I stopped thinking about dying and picked out what pictures I’d enter for the Boone County Fair. Every year the fair fills with so many strangers, we run into fewer people we know, and mark the people who aren’t there any longer. It marks the end of summer. Every year I think about what it would be like to show my horses here, and shake my head and say nah, not really interested in cooping them up for five days.When we walked into the Home Ec building I was surprised to see that my picture of Beaux Fowler cutting our abundant hay won the award for color picture that exemplified Boone County’s farming tradition. And the picture that showed the storm bearing down on our first hay wagon won a blue ribbon. And a picture I must have caught at sunrise of the sun catching my shadow against the barn door won a second place. I was pleased because most years my pictures haven’t done anything. I think the newer camera on the iPhone has made all the difference. You’ve seen these before:
For awhile, I’ve wondered what what’s so good about the gospel. I was raised hearing about how we’d burn in hell. Conservative preachers are gobsmacked that we don’t talk about hell much any more, but I’m not so sure that’s a bad thing. I remember vomiting between the pews because of the terror. Does God really dangle people like spiders over hellfire, taking delight in our torment as Jonathan Edwards said? If that is God, then he sounds wicked. That’s not the God I’ve found in the Bible, even when he’s doling out judgement. He cries out: “How could you leave a spring of living water for a dried out cistern?” That’s not Jesus who cried out, “Father forgive them for they know not what they do” when we did the very worse thing humans could do–kill God.
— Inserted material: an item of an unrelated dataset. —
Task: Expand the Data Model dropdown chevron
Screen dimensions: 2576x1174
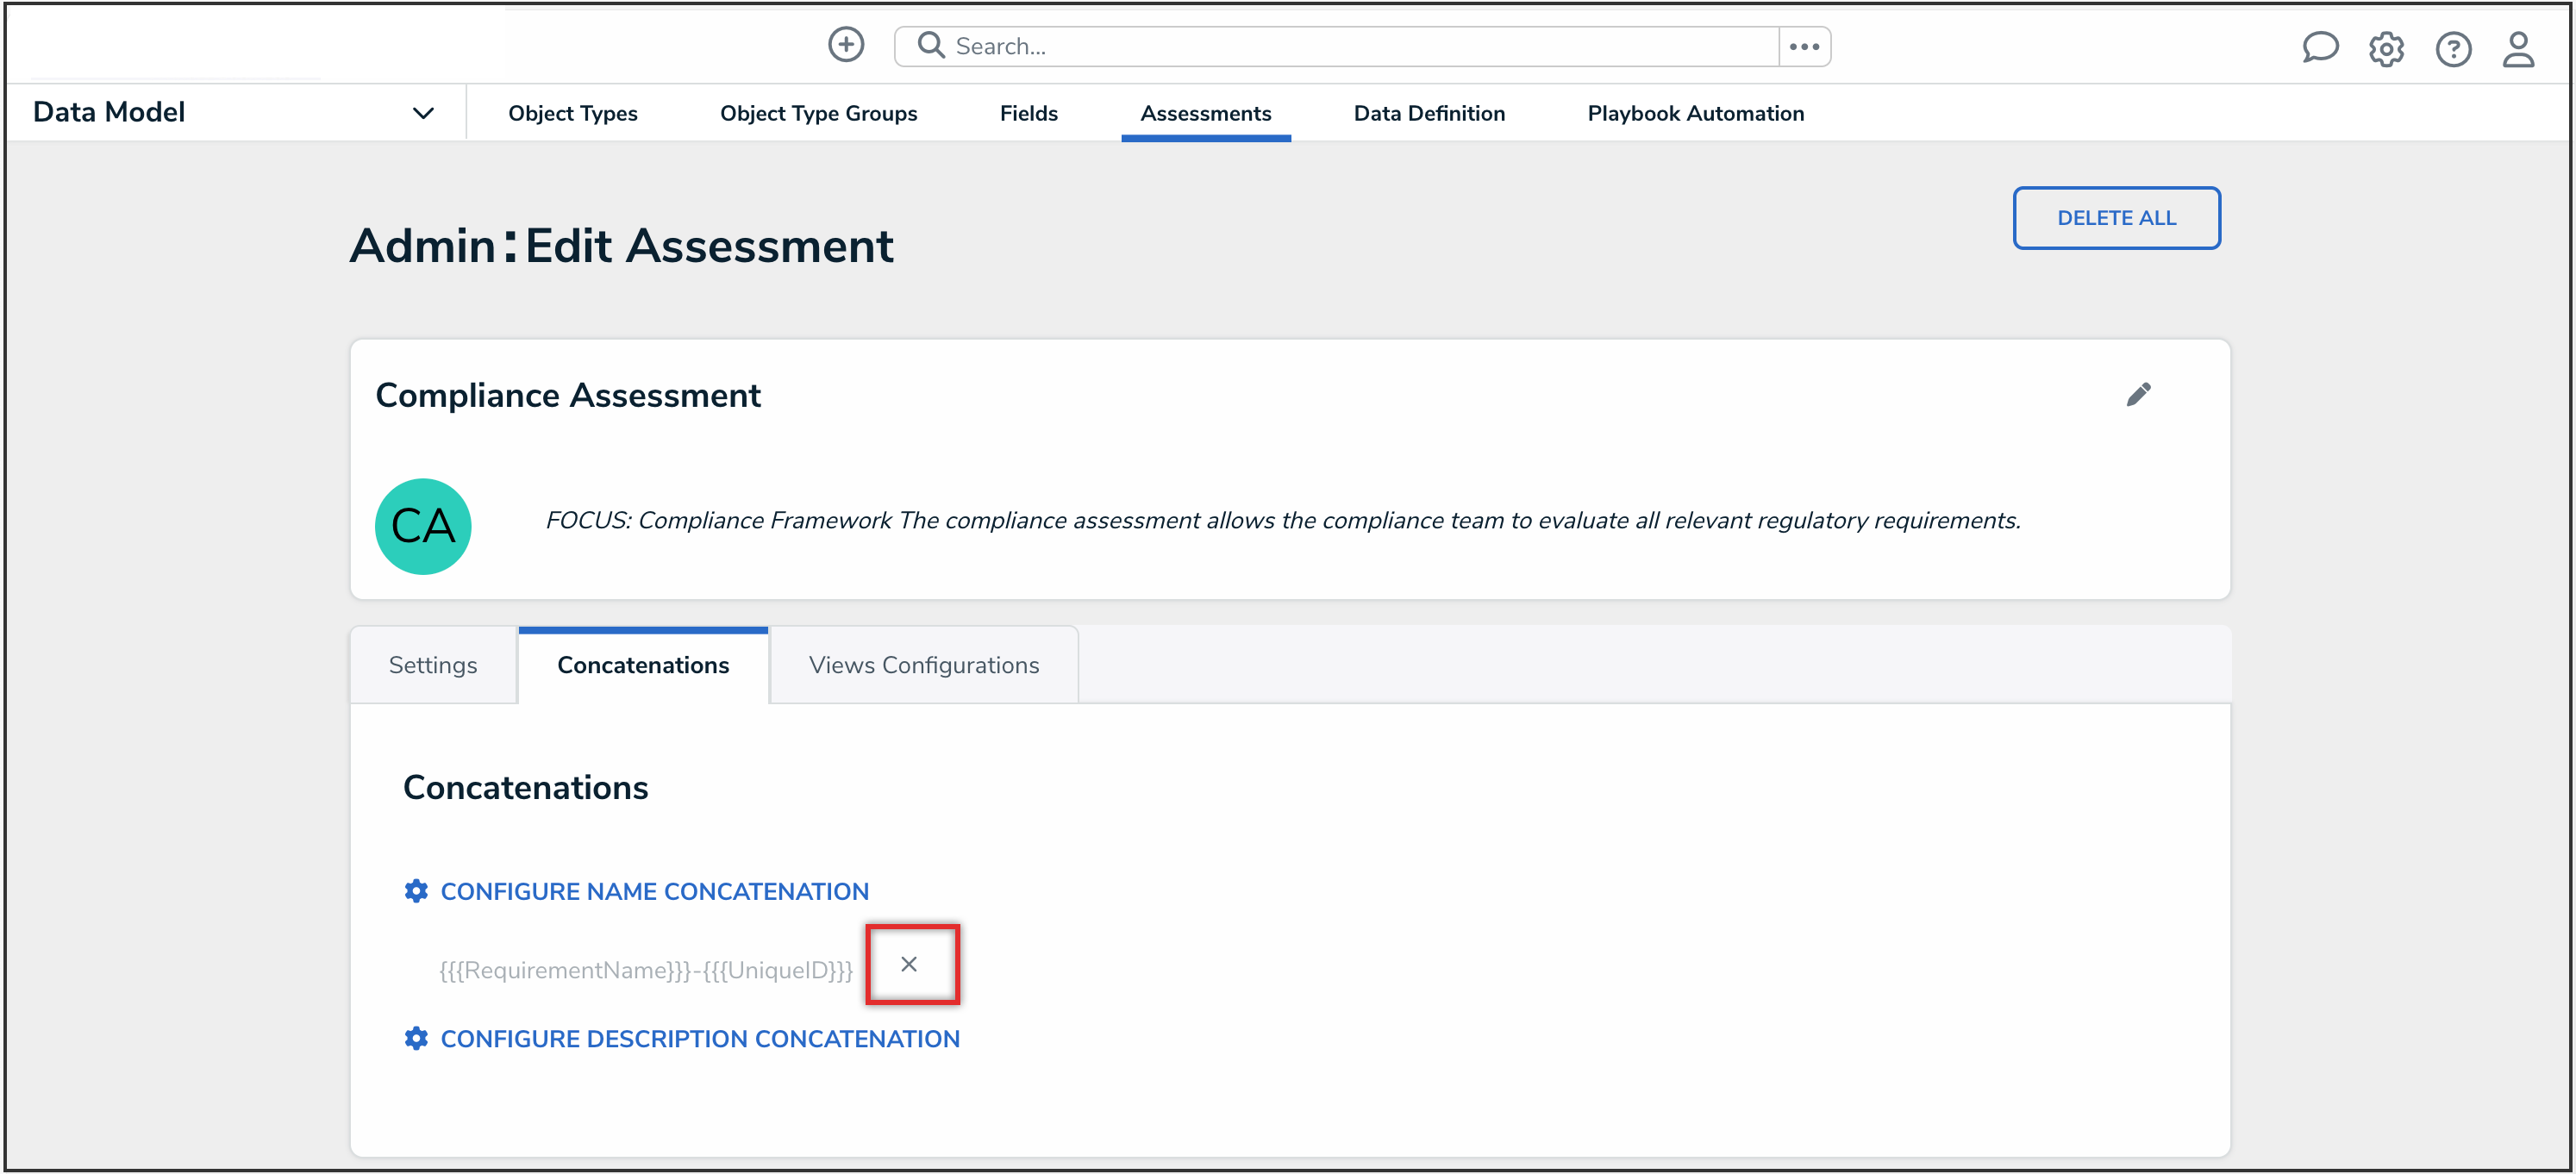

The Daily Office has offered readings from the book of Acts these last few months. It’s funny that hell fire isn’t part of the message the apostles preached. Paul infuriates Jewish people with how he tells the story of Jesus. In front of Felix, the Roman tribunal who was trying to sort out whether he was worthy of death, he said, “It is with respect to the resurrection of the dead that I am on trial before you today.”
The next Roman head guy, Festus, told Paul he was out of his mind. But Paul said these events have been going on in plain sight. There was no secret. People were talking.
“It is with respect to the resurrection of the dead…”What if this is the gospel? That Jesus died, not to satisfy an angry God but deliver us from death. When you think of the myriad and awful ways people die, and the grief, this is good, good news.
What if we are delivered from death right into God’s presence? That when the time comes we will be here and then be there and hardly know the difference. After all the God’s kingdom is here now as well as not yet. What if that fire is God’s consuming fire, the fire that burned the bush, but didn’t, the fire that refines, that burns away all that is not love, all that we hate about ourselves and then some? What if that fire burns away death and grief and illness and frailty? Isn’t that also good news?